Israel

Raketen zu Rosen

Der Metallkünstler Yaron Bob fertigt in seiner Werkstatt aus Projektilen, die aus dem Gazastreifen in israelische Gebiete abgefeuert wurden, eine Metallrose. Foto: dpa

Eine Rakete veränderte vor zwölf Jahren das Leben des Kunstlehrers und Schmieds Jaron Bob mit einem Schlag. Während der Pause an einer Schule nahe dem Gazastreifen fiel das Geschoss nur zehn Meter von ihm entfernt zu Boden. Nie zuvor habe er so viel Angst gehabt, sagt Bob. Aus dieser Angst sei sein Kunstprojekt »Raketen zu Rosen« entstanden.

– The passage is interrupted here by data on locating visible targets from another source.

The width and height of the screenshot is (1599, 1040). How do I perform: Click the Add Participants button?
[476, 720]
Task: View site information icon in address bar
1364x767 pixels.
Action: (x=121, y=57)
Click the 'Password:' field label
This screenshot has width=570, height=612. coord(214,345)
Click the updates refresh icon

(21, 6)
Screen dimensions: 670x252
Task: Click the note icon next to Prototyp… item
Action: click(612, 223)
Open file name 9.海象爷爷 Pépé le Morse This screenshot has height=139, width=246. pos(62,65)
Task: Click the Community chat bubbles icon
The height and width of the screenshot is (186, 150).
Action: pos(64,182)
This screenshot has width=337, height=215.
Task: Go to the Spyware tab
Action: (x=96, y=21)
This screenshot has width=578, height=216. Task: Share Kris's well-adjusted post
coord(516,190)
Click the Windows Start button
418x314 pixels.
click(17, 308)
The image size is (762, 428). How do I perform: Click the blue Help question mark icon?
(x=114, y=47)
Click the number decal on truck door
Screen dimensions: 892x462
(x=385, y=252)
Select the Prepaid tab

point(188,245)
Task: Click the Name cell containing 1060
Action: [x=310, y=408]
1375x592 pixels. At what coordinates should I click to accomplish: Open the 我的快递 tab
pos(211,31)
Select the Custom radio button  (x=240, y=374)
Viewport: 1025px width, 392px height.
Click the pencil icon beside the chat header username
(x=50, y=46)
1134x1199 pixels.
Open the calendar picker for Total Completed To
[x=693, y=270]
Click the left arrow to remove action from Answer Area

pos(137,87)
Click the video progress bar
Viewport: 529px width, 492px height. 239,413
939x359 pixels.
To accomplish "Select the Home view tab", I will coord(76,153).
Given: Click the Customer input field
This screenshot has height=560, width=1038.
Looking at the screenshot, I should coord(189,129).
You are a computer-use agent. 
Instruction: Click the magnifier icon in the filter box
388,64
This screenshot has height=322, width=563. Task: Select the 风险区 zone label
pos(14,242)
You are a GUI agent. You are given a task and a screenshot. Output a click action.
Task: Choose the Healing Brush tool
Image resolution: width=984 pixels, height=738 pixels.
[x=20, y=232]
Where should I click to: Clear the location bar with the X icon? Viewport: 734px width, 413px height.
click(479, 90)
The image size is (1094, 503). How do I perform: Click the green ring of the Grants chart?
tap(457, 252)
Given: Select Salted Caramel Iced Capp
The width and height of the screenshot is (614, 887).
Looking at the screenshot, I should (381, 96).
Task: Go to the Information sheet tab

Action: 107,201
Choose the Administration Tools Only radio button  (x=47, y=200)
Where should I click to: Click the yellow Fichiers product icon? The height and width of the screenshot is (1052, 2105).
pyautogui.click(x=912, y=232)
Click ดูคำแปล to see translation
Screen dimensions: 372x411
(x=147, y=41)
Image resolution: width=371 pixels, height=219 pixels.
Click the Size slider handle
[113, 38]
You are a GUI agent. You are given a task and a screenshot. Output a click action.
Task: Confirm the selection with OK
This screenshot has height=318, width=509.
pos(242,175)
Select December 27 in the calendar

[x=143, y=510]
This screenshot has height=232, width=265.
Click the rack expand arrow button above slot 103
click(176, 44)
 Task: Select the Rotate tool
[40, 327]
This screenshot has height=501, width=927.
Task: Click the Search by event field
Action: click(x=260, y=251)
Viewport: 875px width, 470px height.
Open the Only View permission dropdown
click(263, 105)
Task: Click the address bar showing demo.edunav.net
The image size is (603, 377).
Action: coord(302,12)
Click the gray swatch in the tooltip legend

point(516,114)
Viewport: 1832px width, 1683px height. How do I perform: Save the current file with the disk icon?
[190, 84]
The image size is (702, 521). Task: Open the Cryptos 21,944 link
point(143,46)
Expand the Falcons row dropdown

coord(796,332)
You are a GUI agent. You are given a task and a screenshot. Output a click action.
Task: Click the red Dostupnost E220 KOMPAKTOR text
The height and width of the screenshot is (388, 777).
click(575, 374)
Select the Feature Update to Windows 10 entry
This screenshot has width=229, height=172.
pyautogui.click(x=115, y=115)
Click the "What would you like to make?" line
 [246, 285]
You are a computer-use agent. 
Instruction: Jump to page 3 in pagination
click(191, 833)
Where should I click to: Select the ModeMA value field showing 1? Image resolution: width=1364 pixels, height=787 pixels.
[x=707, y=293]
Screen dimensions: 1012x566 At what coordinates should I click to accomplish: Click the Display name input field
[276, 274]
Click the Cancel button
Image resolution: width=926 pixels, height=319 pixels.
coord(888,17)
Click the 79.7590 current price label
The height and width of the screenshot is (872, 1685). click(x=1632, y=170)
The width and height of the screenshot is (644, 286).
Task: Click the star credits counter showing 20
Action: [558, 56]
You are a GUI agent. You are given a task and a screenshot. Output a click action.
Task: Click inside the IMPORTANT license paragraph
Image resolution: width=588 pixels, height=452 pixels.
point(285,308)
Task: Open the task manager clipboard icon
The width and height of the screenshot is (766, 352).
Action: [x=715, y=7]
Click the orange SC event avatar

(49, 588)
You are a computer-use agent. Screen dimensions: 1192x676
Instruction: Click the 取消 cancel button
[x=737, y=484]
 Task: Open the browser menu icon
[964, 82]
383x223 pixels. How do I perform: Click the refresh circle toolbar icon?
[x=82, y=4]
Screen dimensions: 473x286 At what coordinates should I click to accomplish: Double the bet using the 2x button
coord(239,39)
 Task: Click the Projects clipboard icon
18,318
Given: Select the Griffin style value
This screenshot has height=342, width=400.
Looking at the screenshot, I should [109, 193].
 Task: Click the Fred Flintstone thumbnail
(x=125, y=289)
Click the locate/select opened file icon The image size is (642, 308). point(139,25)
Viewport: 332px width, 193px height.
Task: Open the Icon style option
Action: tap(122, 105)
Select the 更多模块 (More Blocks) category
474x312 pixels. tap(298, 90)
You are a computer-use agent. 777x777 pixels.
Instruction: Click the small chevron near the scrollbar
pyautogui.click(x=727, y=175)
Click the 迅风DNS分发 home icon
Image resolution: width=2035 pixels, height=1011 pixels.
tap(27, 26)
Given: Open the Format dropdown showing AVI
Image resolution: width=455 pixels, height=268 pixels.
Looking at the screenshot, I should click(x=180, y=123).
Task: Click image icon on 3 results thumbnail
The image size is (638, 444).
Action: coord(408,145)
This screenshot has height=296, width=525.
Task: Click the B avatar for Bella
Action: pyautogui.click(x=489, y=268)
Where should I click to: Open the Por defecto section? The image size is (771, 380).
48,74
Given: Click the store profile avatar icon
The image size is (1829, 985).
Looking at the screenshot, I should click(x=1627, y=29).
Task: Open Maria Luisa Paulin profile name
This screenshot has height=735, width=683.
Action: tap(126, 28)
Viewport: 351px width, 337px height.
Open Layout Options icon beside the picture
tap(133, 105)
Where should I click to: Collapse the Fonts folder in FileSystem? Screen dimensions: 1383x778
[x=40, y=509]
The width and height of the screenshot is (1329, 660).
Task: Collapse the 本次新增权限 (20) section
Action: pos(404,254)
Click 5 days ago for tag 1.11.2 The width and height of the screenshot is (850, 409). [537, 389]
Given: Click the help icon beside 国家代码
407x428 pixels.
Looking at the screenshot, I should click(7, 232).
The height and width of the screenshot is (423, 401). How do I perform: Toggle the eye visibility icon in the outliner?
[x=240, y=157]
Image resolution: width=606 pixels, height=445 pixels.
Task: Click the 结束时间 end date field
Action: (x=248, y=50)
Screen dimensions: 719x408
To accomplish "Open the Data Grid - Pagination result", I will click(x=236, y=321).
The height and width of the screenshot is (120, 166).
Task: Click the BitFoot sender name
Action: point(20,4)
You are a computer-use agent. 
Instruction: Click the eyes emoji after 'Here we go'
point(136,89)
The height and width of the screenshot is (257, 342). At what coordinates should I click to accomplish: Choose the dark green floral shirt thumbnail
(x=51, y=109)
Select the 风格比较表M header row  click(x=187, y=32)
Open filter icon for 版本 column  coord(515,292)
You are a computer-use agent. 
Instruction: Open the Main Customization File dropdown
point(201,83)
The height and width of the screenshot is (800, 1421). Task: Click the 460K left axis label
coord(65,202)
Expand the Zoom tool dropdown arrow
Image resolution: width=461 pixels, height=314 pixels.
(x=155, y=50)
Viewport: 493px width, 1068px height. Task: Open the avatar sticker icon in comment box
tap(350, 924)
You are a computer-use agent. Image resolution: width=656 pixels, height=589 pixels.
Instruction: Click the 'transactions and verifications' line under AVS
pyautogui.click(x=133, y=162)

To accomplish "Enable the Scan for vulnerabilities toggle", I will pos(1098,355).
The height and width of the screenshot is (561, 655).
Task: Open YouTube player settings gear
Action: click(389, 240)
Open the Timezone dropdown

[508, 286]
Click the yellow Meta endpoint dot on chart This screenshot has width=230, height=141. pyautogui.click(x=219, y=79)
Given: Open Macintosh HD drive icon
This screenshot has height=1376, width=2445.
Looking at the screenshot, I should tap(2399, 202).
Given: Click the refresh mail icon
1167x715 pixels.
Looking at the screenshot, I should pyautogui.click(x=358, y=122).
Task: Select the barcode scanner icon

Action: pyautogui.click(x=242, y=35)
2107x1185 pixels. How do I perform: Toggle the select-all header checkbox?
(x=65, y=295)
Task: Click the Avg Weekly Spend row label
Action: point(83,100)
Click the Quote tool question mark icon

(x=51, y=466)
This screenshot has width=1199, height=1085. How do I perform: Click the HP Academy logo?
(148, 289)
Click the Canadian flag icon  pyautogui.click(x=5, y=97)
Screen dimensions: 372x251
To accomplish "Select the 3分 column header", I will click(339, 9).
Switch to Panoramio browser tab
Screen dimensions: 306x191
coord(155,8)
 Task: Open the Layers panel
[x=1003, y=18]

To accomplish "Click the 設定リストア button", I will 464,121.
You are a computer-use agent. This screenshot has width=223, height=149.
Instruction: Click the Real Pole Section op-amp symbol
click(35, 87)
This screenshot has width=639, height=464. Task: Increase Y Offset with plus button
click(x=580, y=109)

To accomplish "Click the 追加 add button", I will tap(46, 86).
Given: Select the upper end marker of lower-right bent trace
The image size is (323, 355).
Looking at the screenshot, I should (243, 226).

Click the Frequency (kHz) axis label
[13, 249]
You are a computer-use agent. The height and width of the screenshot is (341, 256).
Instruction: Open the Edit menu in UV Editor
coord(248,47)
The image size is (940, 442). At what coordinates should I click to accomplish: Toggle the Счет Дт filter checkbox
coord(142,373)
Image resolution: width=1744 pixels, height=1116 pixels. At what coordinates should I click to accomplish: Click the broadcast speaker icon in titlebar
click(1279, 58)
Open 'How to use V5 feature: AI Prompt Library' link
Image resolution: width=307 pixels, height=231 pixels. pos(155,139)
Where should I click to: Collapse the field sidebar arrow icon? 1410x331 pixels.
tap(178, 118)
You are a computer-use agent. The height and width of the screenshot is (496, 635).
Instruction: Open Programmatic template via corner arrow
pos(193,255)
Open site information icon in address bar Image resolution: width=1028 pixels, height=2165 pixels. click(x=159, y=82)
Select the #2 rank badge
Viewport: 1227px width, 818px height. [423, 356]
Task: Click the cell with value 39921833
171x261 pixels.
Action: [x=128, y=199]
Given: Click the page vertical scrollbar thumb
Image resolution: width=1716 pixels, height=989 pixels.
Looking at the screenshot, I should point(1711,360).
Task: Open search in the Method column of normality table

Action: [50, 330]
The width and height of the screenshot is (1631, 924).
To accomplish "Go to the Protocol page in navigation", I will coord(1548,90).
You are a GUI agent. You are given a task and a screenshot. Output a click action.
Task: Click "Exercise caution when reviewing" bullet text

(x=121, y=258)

»Ich saß zu Hause und begann zu zittern«, erzählt Bob der Deutschen Presse-Agentur in seiner Werkstatt in Jated, kaum zehn Kilometer vom Gazastreifen entfernt. »Mein ganzer Körper zitterte, das Blut schoss durch meine Adern. Damit hatte ich nicht gerechnet.«

GAZASTREIFEN Im Konflikt mit Israel haben Palästinenser in den vergangenen zwei Jahrzehnten mehrere Tausend Raketen aus dem Gazastreifen in Richtung Israel abgefeuert. Israels Luftwaffe greift notgedrungen im Gegenzug immer wieder Ziele in dem seit zwölf Jahren blockierten Küstengebiet an, um sich und seine Bürger zu schützen.

Nach dem Raketeneinschlag wollte sich Bob beruhigen und ging in seine Werkstatt, wo er Kunst aus Gabeln und aus anderem Metallabfall fertigt.

Nach dem Raketeneinschlag wollte sich Bob beruhigen und ging in seine Werkstatt, wo er Kunst aus Gabeln und aus anderem Metallabfall fertigt. Dort betrachtete er eine Rakete, die ihm ein Sicherheitsmann gebracht hatte, weil er dachte, Bob könne etwas daraus machen. »Es war, als machte sie sich über mich lustig, und ich wurde wütend und wollte ihr die Macht nehmen und keine Angst mehr haben«, sagt der Schmied. »Ich begann, die Rakete zu zerschneiden und sie von einem Symbol des Todes und der Zerstörung in etwas zu verwandeln, das Wärme, Sicherheit und Schutz darstellt.«

Das Bild, das er vor Augen hatte, war das eines Rosenbusches aus dem Garten seiner Mutter. Für ihn war es ein Symbol für die Umarmung einer Mutter. So entschied er sich, Rosen zu machen.

KUNSTWERKE Seitdem hat Bob mehr als 1000 Kunstwerke aus Raketenteilen gefertigt. Neben Rosen hat er auch siebenarmige Leuchter, Schriftrollen, Davidsterne und Friedenssymbole wie Tauben auf Ölzweigen gefertigt.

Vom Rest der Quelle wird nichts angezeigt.